They also include live updates while games are playing.
I'd be curious to see if you get any substantially different results using structured data (nflgame gets it from NFL.com's JSON feed) as opposed to parsing the text descriptions.
 - https://github.com/BurntSushi/nflgame
 - https://github.com/BurntSushi/nfldb
The data is from play-by-play text parsing going back to 2000.
I like finding projects in the wild that do creative things with nfl.com data. This guy is building an Arduino Fantasy Football trophy: https://github.com/sambrenner/future-trophy And this person built an OSX app using score strip XML for current scores: https://github.com/kchau/NFL-Menu
Wow, nice!
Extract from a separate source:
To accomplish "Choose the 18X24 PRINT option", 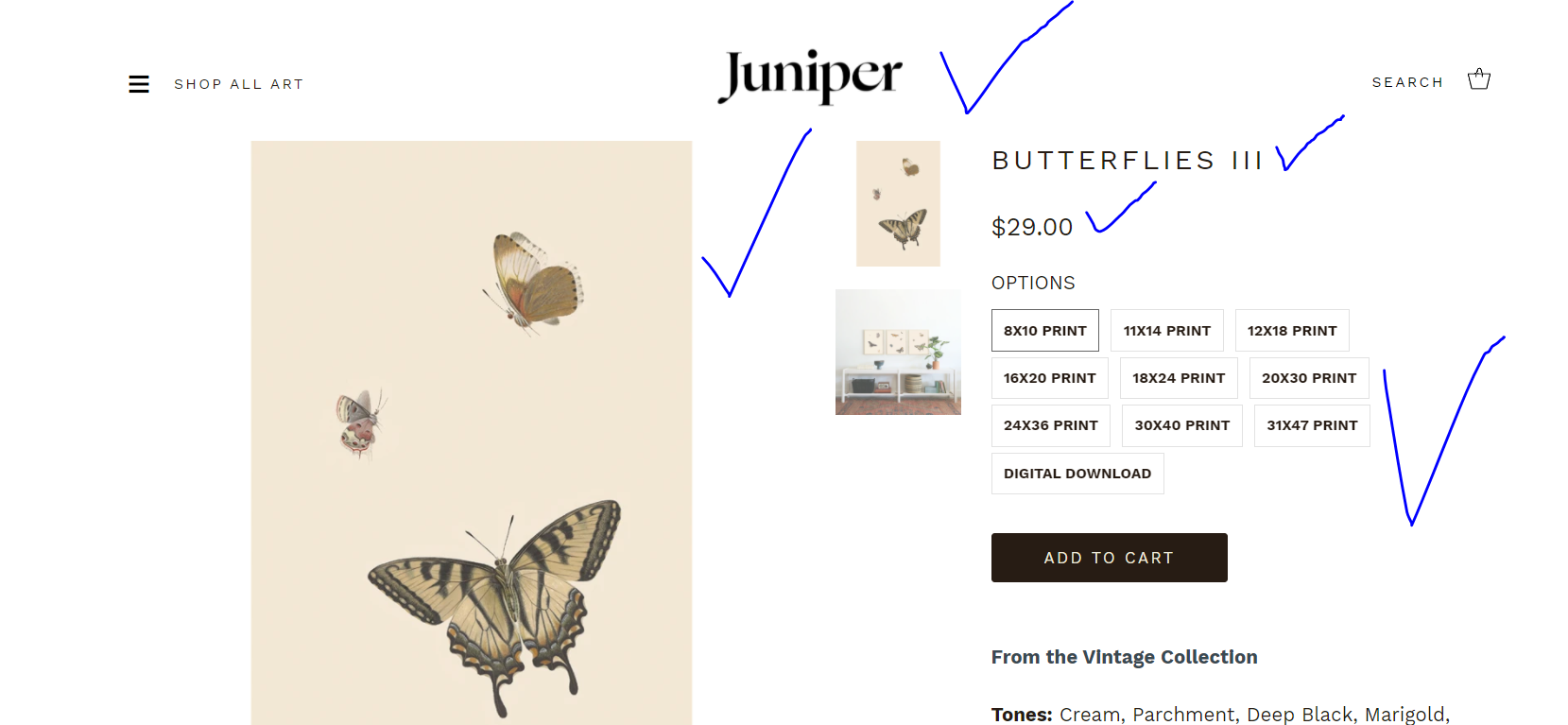I will click(1179, 378).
Tell me, how many different unique identifiers to you have for each player/game? :P (Elias id, GSIS id, profile id, ...)
> I see a lot of 404s on Game Center data feeds.
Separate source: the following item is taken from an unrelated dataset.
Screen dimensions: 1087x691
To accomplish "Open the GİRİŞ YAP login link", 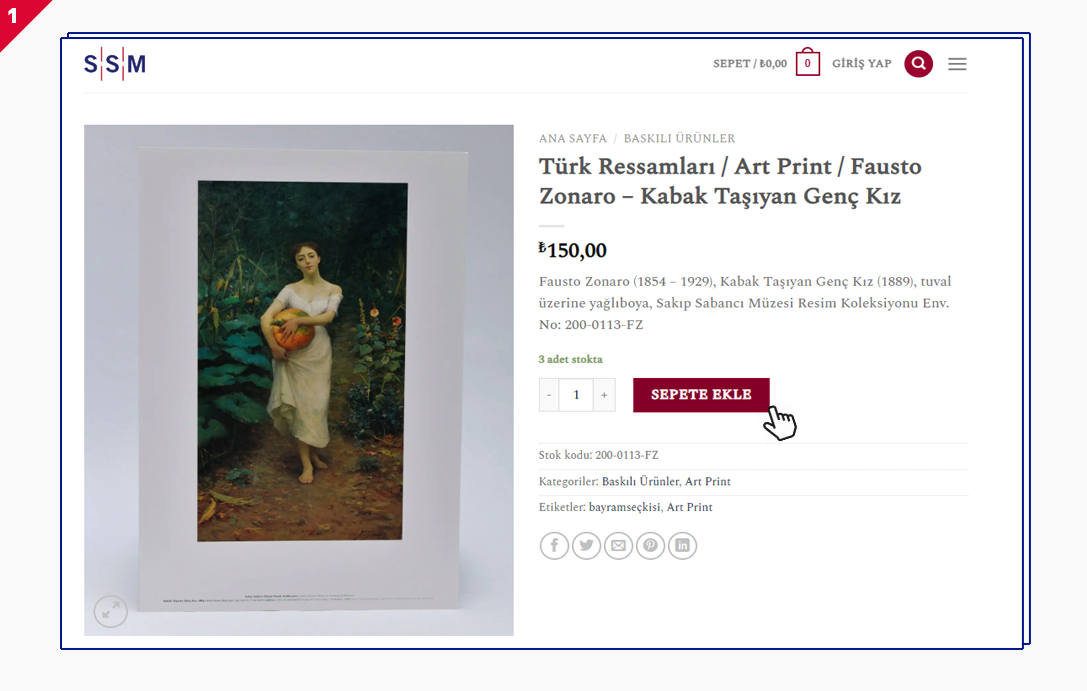I will click(861, 64).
Hmm, I'm not sure what you mean? It seems like the URL stays the same: http://www.nfl.com/liveupdate/game-center/2012080953/2012080...
> Not sure how to reduce the 404s, suppose we could document the feeds and make them openly available.
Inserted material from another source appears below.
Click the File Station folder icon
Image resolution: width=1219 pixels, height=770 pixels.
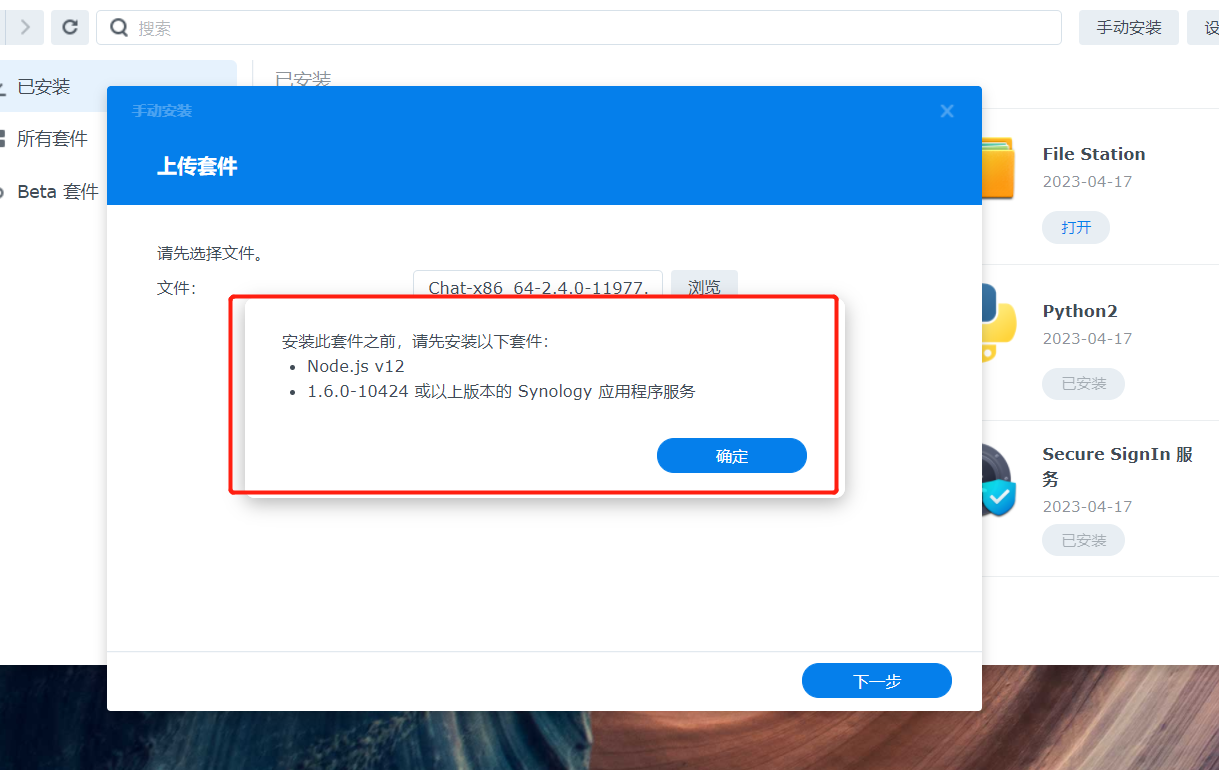point(997,168)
Yeah, that'd be great! I had figured that you guys kept quiet about them purposefully.
One of the things that has bit me is that the JSON feeds at the URL above only exist back to 2009. I haven't been able to discover a similar feed for older games. Any ideas? :-)
Those projects are pretty neat, btw. The trophy one is really cool.
I'd definitely recommend people use this over the download at the bottom of the blog post, it's really painful to parse the free text (there's a lot of weird edge cases). I'll add a link to this stuff in the post.
update: link added to post
I can only imagine. I've tried motivating myself to do it a few times so I could increase the amount of data in nfldb (I believe they are available in one form or another all the way back to 1999), but it's a rather daunting task when there are so many statistical categories.
 - https://github.com/BurntSushi/nfldb/wiki/Statistical-categor...
Thank you so much for helping to spread the word. I really appreciate it!
(But there haven't been much---if any---changes to the JSON feed's structure. At most, they add some statistical categories.)
About 45% of all games finish with a spread of 7 or less according to a quick search. Making a play that has a close to 50% chance of making you be down 3 points is costing you a lot of the margin if you think you are a close favorite.
You can't win more in football but you can lose a sure win, so if you believe you are say a 3-4 point favorite then the right play is to take the field goal every time - giving up the safe points means you take half the games and make them a crap shoot.
As Bill Barnwell of Grantland is fond of saying, in the first half, your only goal is to maximize your expected points. You don't know exactly how many points you're going to need in the game until the end.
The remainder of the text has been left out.